[Stored data entries]
"""
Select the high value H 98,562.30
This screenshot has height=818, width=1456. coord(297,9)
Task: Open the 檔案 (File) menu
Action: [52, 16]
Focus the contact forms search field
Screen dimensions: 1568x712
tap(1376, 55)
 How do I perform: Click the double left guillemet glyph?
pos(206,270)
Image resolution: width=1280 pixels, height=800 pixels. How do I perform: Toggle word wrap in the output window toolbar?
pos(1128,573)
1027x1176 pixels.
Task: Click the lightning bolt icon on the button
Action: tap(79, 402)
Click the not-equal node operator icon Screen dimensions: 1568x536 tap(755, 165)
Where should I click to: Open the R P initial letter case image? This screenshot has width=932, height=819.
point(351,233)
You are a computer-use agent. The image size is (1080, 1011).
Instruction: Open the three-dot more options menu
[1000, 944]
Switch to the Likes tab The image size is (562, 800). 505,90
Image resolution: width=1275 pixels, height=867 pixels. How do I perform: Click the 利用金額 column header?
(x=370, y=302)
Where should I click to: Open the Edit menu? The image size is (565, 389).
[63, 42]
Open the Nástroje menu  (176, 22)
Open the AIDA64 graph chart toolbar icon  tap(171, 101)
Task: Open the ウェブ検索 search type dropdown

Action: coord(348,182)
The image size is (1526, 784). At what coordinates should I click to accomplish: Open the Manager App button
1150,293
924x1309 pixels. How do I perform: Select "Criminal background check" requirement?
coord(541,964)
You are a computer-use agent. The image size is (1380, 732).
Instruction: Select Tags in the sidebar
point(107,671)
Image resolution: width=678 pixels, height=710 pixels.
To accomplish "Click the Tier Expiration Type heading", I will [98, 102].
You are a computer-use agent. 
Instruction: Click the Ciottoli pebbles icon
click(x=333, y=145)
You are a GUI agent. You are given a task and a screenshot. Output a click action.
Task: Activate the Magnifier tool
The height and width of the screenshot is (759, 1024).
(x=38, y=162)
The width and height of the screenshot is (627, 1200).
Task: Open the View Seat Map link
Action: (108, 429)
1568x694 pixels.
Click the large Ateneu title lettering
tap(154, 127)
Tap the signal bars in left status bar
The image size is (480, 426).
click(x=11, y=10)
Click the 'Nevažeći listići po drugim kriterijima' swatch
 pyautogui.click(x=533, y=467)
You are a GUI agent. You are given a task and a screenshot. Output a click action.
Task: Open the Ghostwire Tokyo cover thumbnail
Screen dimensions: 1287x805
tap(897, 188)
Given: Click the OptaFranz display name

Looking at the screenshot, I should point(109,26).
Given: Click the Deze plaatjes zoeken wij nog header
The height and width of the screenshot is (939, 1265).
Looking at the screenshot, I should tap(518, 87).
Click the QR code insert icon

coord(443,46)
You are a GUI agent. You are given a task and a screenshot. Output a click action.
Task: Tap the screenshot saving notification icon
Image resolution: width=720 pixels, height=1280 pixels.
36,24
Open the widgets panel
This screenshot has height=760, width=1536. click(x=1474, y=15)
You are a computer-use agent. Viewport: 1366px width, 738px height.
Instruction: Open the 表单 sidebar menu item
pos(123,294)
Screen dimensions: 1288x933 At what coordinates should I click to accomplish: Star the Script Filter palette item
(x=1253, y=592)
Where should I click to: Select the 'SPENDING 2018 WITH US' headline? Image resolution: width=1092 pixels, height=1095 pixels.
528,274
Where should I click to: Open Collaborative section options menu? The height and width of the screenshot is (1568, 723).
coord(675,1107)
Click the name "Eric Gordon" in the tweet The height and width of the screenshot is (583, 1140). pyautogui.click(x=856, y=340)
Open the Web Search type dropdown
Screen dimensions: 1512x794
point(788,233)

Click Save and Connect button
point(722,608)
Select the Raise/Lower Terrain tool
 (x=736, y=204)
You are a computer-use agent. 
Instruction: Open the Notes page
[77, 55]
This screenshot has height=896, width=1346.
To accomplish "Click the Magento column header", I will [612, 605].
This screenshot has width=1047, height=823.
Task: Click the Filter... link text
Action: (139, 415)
"""
**Problem:** Every record shown above should be given back exactly.

**Reply to the exercise:**
Select the high value H 98,562.30
This screenshot has height=818, width=1456. coord(297,9)
Task: Open the 檔案 (File) menu
Action: [52, 16]
Focus the contact forms search field
Screen dimensions: 1568x712
tap(1376, 55)
 How do I perform: Click the double left guillemet glyph?
pos(206,270)
Image resolution: width=1280 pixels, height=800 pixels. How do I perform: Toggle word wrap in the output window toolbar?
pos(1128,573)
1027x1176 pixels.
Task: Click the lightning bolt icon on the button
Action: tap(79, 402)
Click the not-equal node operator icon Screen dimensions: 1568x536 tap(755, 165)
Where should I click to: Open the R P initial letter case image? This screenshot has width=932, height=819.
point(351,233)
You are a computer-use agent. The image size is (1080, 1011).
Instruction: Open the three-dot more options menu
[1000, 944]
Switch to the Likes tab The image size is (562, 800). 505,90
Image resolution: width=1275 pixels, height=867 pixels. How do I perform: Click the 利用金額 column header?
(x=370, y=302)
Where should I click to: Open the Edit menu? The image size is (565, 389).
[63, 42]
Open the Nástroje menu  (176, 22)
Open the AIDA64 graph chart toolbar icon  tap(171, 101)
Task: Open the ウェブ検索 search type dropdown

Action: coord(348,182)
The image size is (1526, 784). At what coordinates should I click to accomplish: Open the Manager App button
1150,293
924x1309 pixels. How do I perform: Select "Criminal background check" requirement?
coord(541,964)
You are a computer-use agent. The image size is (1380, 732).
Instruction: Select Tags in the sidebar
point(107,671)
Image resolution: width=678 pixels, height=710 pixels.
To accomplish "Click the Tier Expiration Type heading", I will [98, 102].
You are a computer-use agent. 
Instruction: Click the Ciottoli pebbles icon
click(x=333, y=145)
You are a GUI agent. You are given a task and a screenshot. Output a click action.
Task: Activate the Magnifier tool
The height and width of the screenshot is (759, 1024).
(x=38, y=162)
The width and height of the screenshot is (627, 1200).
Task: Open the View Seat Map link
Action: (108, 429)
1568x694 pixels.
Click the large Ateneu title lettering
tap(154, 127)
Tap the signal bars in left status bar
The image size is (480, 426).
click(x=11, y=10)
Click the 'Nevažeći listići po drugim kriterijima' swatch
 pyautogui.click(x=533, y=467)
You are a GUI agent. You are given a task and a screenshot. Output a click action.
Task: Open the Ghostwire Tokyo cover thumbnail
Screen dimensions: 1287x805
tap(897, 188)
Given: Click the OptaFranz display name

Looking at the screenshot, I should point(109,26).
Given: Click the Deze plaatjes zoeken wij nog header
The height and width of the screenshot is (939, 1265).
Looking at the screenshot, I should tap(518, 87).
Click the QR code insert icon

coord(443,46)
You are a GUI agent. You are given a task and a screenshot. Output a click action.
Task: Tap the screenshot saving notification icon
Image resolution: width=720 pixels, height=1280 pixels.
36,24
Open the widgets panel
This screenshot has height=760, width=1536. click(x=1474, y=15)
You are a computer-use agent. Viewport: 1366px width, 738px height.
Instruction: Open the 表单 sidebar menu item
pos(123,294)
Screen dimensions: 1288x933 At what coordinates should I click to accomplish: Star the Script Filter palette item
(x=1253, y=592)
Where should I click to: Select the 'SPENDING 2018 WITH US' headline? Image resolution: width=1092 pixels, height=1095 pixels.
528,274
Where should I click to: Open Collaborative section options menu? The height and width of the screenshot is (1568, 723).
coord(675,1107)
Click the name "Eric Gordon" in the tweet The height and width of the screenshot is (583, 1140). pyautogui.click(x=856, y=340)
Open the Web Search type dropdown
Screen dimensions: 1512x794
point(788,233)

Click Save and Connect button
point(722,608)
Select the Raise/Lower Terrain tool
 (x=736, y=204)
You are a computer-use agent. 
Instruction: Open the Notes page
[77, 55]
This screenshot has height=896, width=1346.
To accomplish "Click the Magento column header", I will [612, 605].
This screenshot has width=1047, height=823.
Task: Click the Filter... link text
Action: (139, 415)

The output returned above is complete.